The thing is that when we look at the chart history that has already happened, we do not see the live prices. We pay attention to the extremes but we miss what preceded them.
We see a setup at the top so we could have entered into the transaction and get a fine profit.
It seems like trading against the trend might be flourishing at best. However, the truth is that we miss the moments when the price were moving up for some time and drew a setup, and nonetheless continued to move in the same direction. So if we had entered the market at that moment, we would have lost many pips and consequently a lot of money.
Let’s Have a Look at How It Actually Happens
Here is the USDCAD currency pair chart. What do you see? You see the trend that has been moving upwards for quite a while. One would think that the price has grown enough and the pin-bar is about to appear. It looks like a good time to entering into a transaction and start selling.
What Would Have Happened if You Had Entered into the Sell Trade?
And… We see another strong bar moving upwards. Let’s take it in 100-pips of possible loss. So that’s what would have happened if you had started to sell. Now, look what comes next. Another bar appears. Then you get one more pretty long bar moving upwards. Then the pin-bar finally takes place. Most traders would decide to sell right away!
Why Do You Need to Be Extremely Careful at this Point?
Many traders lose their deposits in such situations since the movement coming after that is not the movement they have expected… Now the doji moving down has occurred. If you had entered into a transaction using a pending order, i.e. setting a pending selling order a bit below the low point of the pin bar, then you would get increased sales. Well, you have entered the market. Will you get a profit or a loss? The price has gone up a bit but we all remember that according to the pin bar rules, you should put the stop-loss order above its tail. In this case, the price has not broken out the top (the tail). Now, wait. Here comes another neutral candlestick. And after that you will finally see another pin bar that have broken out our stop-loss order.
What Would Have Happened if You Had Entered at the Previous Pin Bar?
What would have happened if you had considered that moment a 100% chance to enter the market? Some traders increased the lot being sure that a strong downtrend would definitely occur. The price cannot go up all the time after all. So now you get another pin bar and a bullish candlestick the next day. The price grows by another 120 pips. Then another pin appears. Now you think that it is a 1000% guarantee that the price will go down! No more pin bars! Now you will see a strong pullback! Yes, now the price is supposed to collapse. Let’s say that you are starting to sell right now. The price has slightly gone down. If you had placed a pending order, it would have been activated now. Another neutral bar is coming and…
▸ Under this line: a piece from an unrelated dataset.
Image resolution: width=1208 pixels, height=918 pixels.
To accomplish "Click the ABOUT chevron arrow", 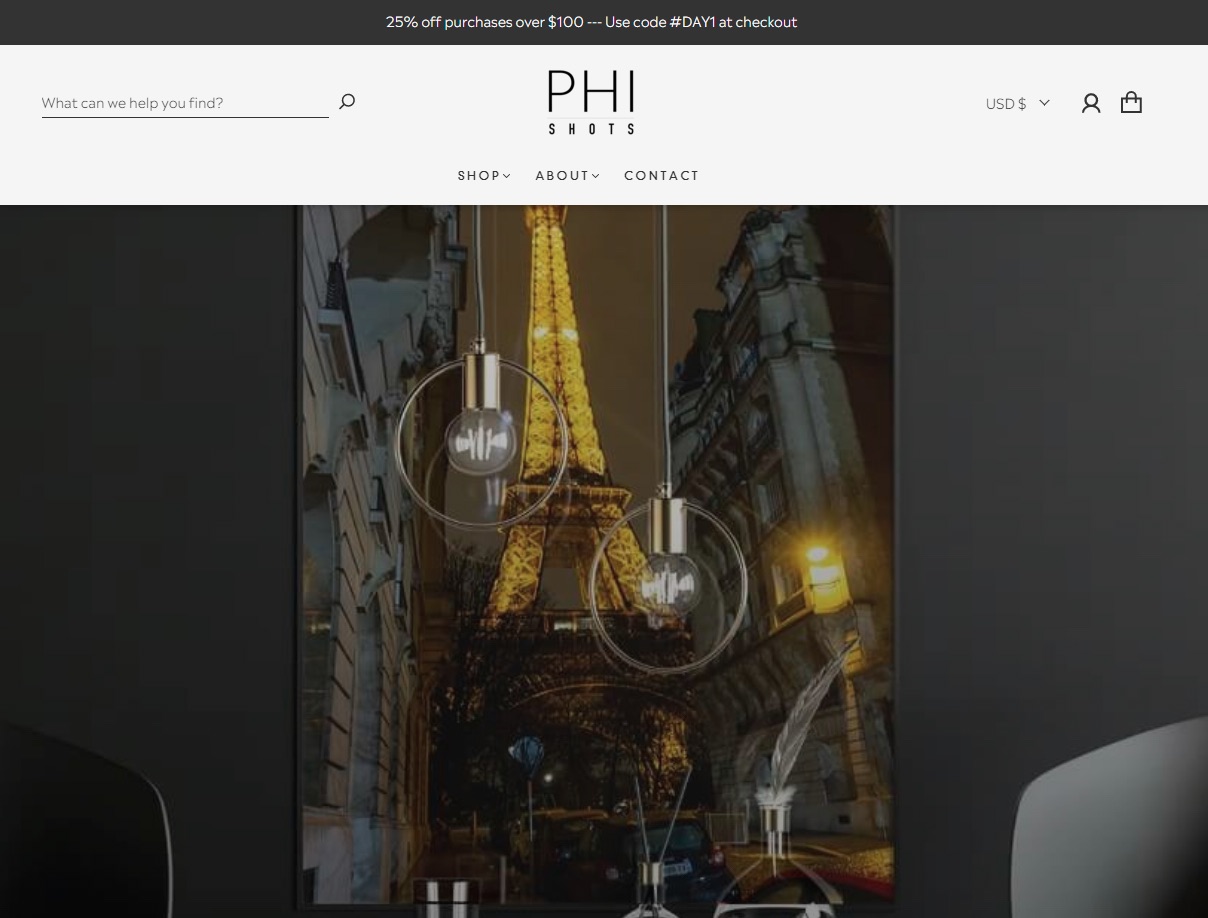I will [595, 176].
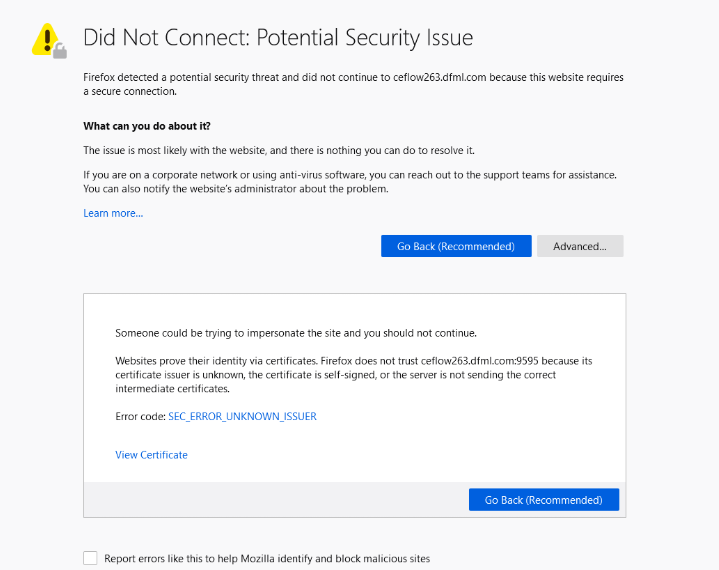The height and width of the screenshot is (570, 719).
Task: Enable the report errors to Mozilla checkbox
Action: coord(91,558)
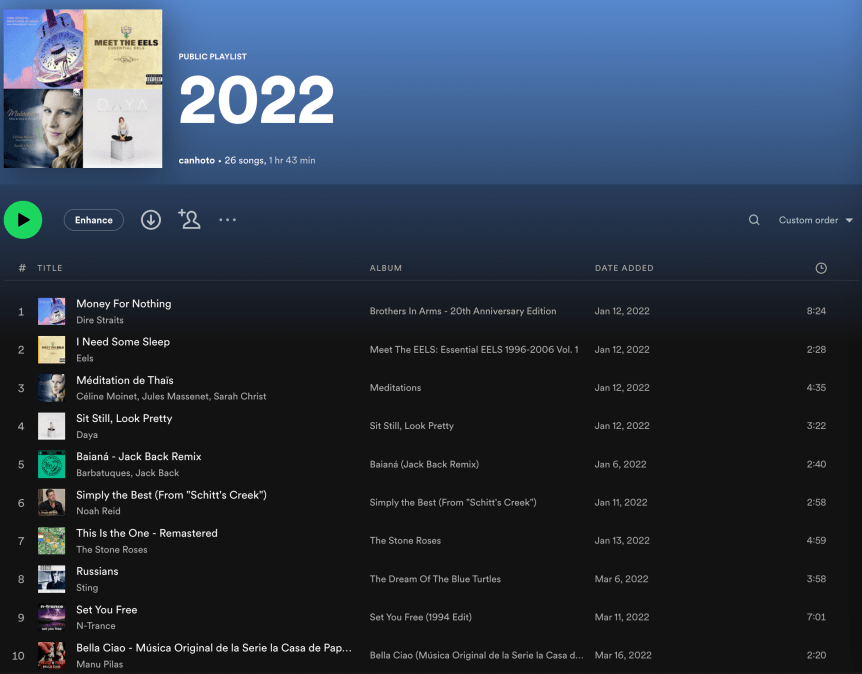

And our stop-loss order is broken out again! Now you can see the doji forming.
Do you get it now why the entries against the trend are so insecure?
That’s because we all pay attention only to the extremes while looking at the chart history. Of course, all the set-up made on them are profitable since they are extremes.
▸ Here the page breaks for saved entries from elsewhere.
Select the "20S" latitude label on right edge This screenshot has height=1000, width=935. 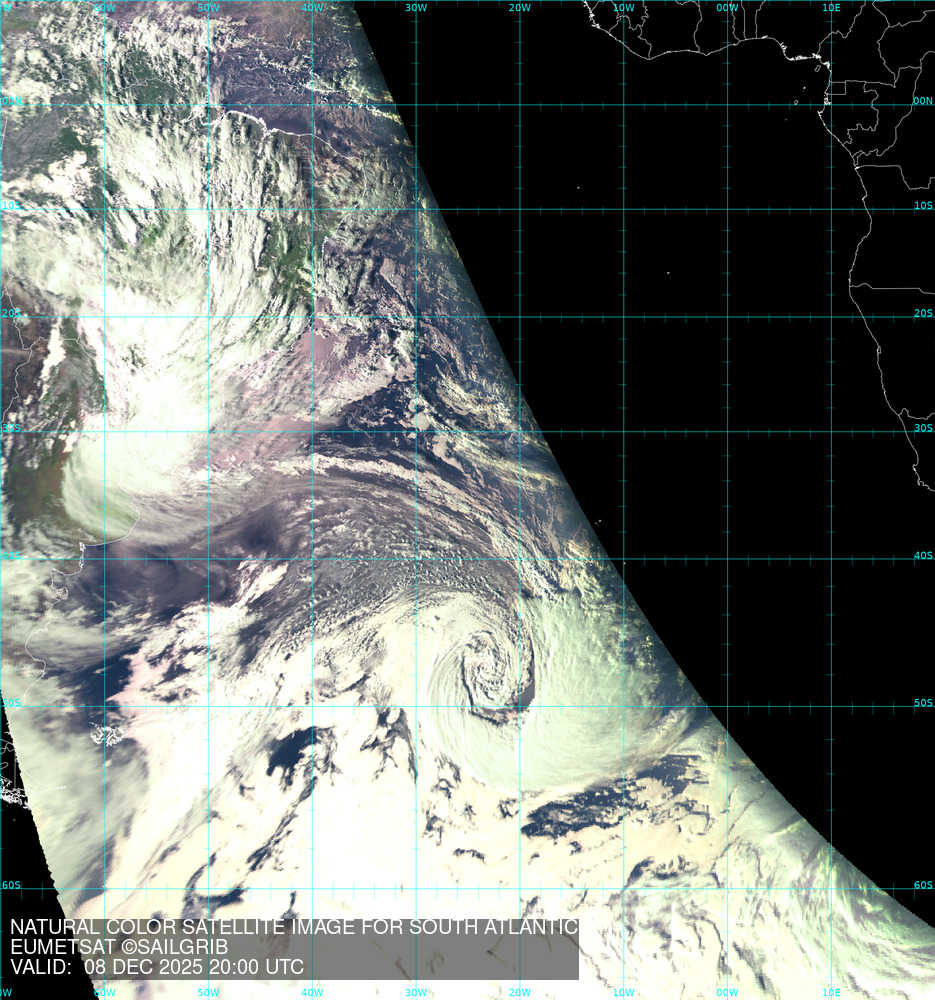pyautogui.click(x=922, y=313)
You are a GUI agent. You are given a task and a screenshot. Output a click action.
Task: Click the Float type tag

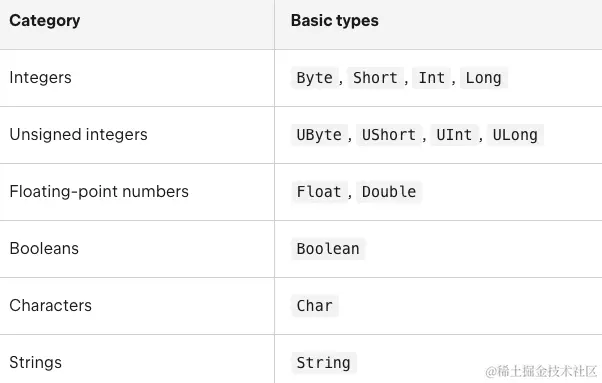click(319, 192)
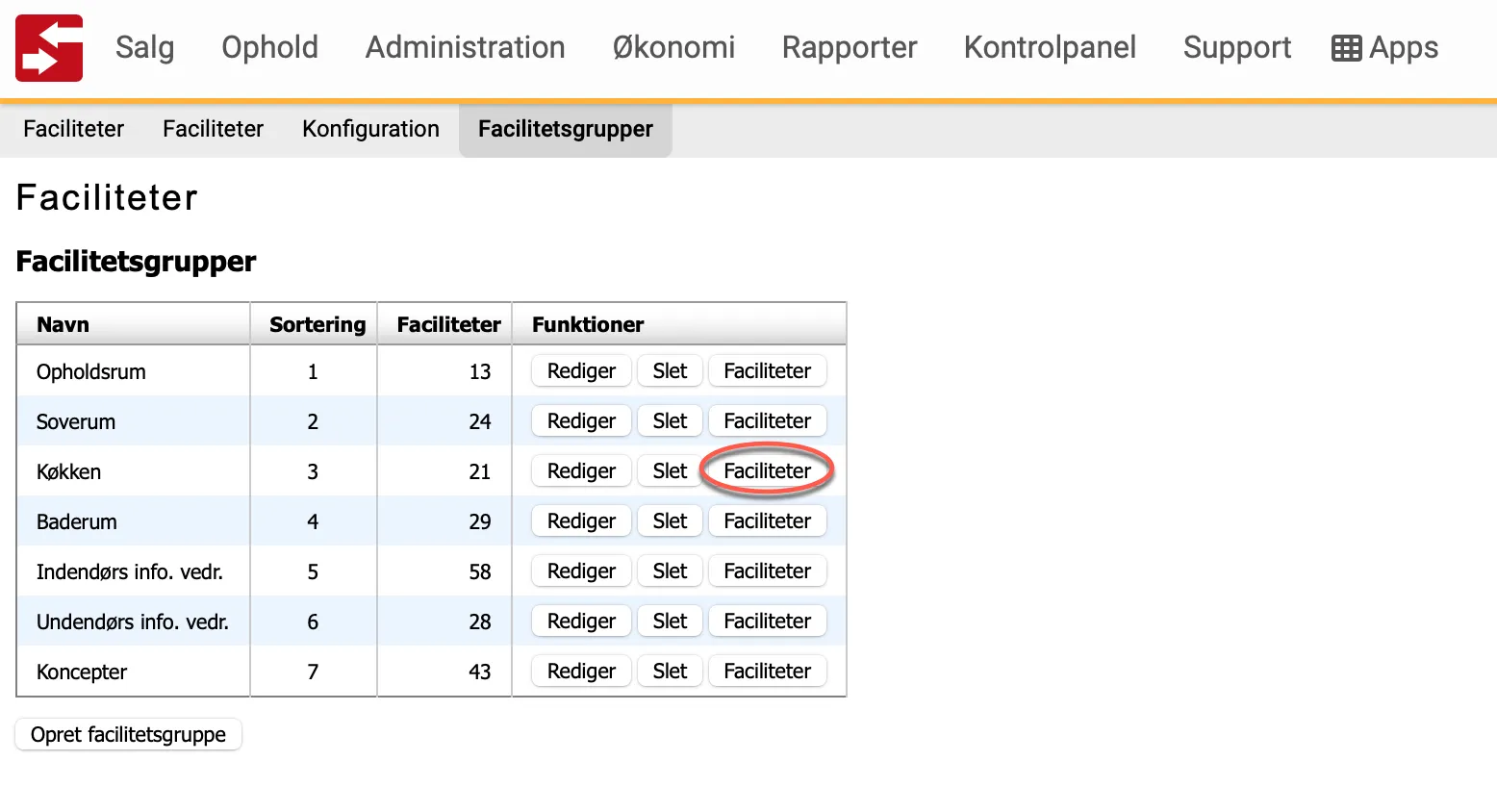Switch to the Konfiguration tab
Image resolution: width=1497 pixels, height=812 pixels.
370,128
The price really did go down after the doji. It is still not clear, whether it will go further downwards or reverse and the uptrend will continue. However, the thing is that the price can increase for a very long time without any pullbacks.
You should also distinguish between trading against a certain trend (when you trade against it and try to enter the market against the trend) and range trading. That is when there is no certain price movement upwards or downwards but you observe some zigzag movements. Look at the example below:
When you can’t really see whether the bulls or the bears are dominating the market, you should set smaller goals an trade the same way you usually do. That is, you trade from level to level since nobody can predict a direction of the price movement in case of range trading. We don’t know for sure whether it will bounce from the level or break it out and form a new trend.
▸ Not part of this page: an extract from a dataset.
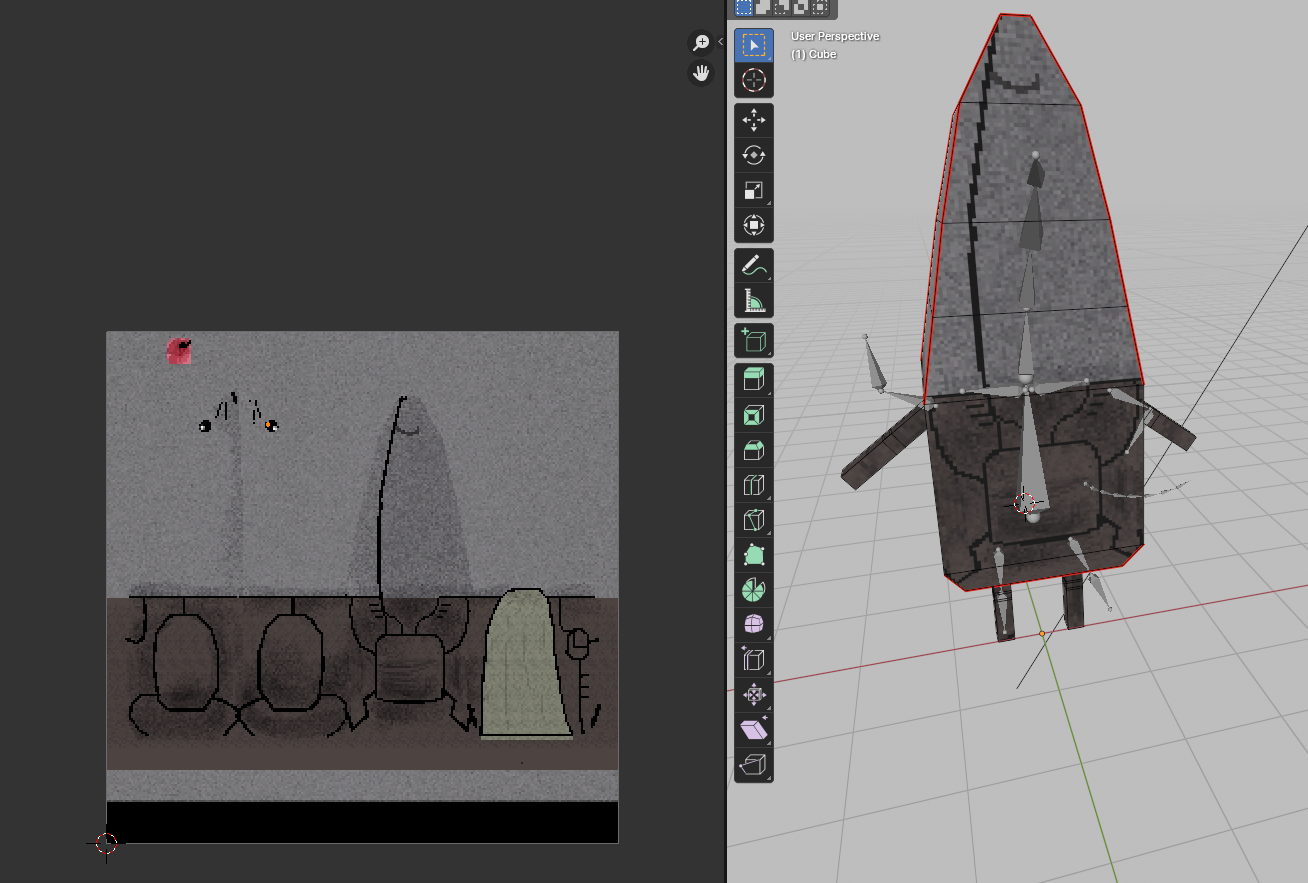Select the Spin tool
The height and width of the screenshot is (883, 1308).
754,590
That is why you should set small goals while acting under uncertainty. Once you have entered into the transaction, the closest level is your goal. Trade carefully level-to-level and do not keep the position for too long.
Range trading is more dangerous than trading with the trend but it is less dangerous than trading against the trend.
What are the Attributes of a Good Setup against the Trend?
- First, a strong movement must occur before you may enter into a transaction as we have discussed in the USDCAD example above. That is, you should get a prolonged and strong downtrend / uptrend.
The candlesticks should be large comparing to the average ones of this timeframe and currency pair. Therefore, the candlesticks must stand out of other ones on the chart. For example, look at the candlestick below:
- Second, there must be some room to the left. What does it mean?
Imagine that you look at the price movement. You consider it a trend one and want to enter into the transaction but you also see other candlesticks to the left of it. This is very likely to be a range, not a trend movement. However, if the candlesticks are far enough from your potential entry point, then the trend is quite weak and entering the market would be irrational. In such cases, you should better refrain from entering into the transaction and wait until the trend finally reveals its further direction.
- Third, you may think about entering into the transaction if you see a double top. A previous top should be not far from the current one. Or it may be far enough though it will be not a double top but a bump into the level.
You may read the article about the Double Top pattern that we have discussed recently.
- Besides, if the price has gone far and is still up in the air having no bump to the level (that is when you pull away from the chart), then this is a new top that has not occurred yet or occurred long time ago.
Let’s have a look at the example. I have winded off the day chart till 2009 and didn’t see this top anywhere.
This was a price for the currency pair but it never formed any extremes nearby. That’s why there is no bump to the level. Remember, if there is no bump to the level, it is insecure to enter into the transaction.
Are There Any Worth Moments to Enter the Market?
Yes, there is when the price bumps into a level. It would be good for the day traders to switch to a higher timeframe and see what is going on there. Here are the day charts. Let’s mark our top with the level.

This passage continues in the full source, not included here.